--- Your objective ---
What is needed is an exact copy of the lines from the one containing "[WhatsApp] (88, 307)" through the last line of the entries below, both included.

--- Given information ---
□ □ □ □

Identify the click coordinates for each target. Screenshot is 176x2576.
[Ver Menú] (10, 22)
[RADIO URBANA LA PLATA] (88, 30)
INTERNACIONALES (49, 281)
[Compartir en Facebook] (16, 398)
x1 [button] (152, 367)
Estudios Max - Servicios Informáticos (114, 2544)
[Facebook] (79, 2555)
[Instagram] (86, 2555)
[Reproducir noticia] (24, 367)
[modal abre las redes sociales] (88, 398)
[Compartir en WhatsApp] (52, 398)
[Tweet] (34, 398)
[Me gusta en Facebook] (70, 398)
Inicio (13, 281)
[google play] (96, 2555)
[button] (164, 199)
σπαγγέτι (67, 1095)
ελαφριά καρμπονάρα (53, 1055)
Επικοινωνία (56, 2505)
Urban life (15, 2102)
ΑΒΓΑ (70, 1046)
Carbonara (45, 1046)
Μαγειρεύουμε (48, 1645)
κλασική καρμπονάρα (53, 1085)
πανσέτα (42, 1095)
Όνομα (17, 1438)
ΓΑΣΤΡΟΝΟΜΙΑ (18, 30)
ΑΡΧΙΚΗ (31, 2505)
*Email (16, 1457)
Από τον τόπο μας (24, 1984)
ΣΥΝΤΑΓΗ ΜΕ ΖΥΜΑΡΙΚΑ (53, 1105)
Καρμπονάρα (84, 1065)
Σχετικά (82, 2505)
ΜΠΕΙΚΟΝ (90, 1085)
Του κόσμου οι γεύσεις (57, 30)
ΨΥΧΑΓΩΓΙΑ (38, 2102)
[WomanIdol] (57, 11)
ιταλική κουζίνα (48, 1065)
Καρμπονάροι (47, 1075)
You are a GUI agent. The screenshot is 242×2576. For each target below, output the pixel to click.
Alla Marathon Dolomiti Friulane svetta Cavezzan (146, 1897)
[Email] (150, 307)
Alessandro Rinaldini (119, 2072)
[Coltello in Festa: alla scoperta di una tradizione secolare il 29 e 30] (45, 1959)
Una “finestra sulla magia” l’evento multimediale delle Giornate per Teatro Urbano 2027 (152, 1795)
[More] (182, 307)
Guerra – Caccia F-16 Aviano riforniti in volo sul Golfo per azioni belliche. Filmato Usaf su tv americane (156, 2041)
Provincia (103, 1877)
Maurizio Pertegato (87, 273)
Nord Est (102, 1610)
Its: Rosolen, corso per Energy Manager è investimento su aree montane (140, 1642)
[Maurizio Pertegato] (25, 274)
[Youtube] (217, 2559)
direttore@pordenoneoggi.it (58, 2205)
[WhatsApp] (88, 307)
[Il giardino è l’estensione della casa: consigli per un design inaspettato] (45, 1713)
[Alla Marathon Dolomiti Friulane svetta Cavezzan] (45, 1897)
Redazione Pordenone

□ □ □ □

--- Task output ---
[WhatsApp] (88, 307)
[Il giardino è l’estensione della casa: consigli per un design inaspettato] (45, 1713)
[Alla Marathon Dolomiti Friulane svetta Cavezzan] (45, 1897)
Redazione Pordenone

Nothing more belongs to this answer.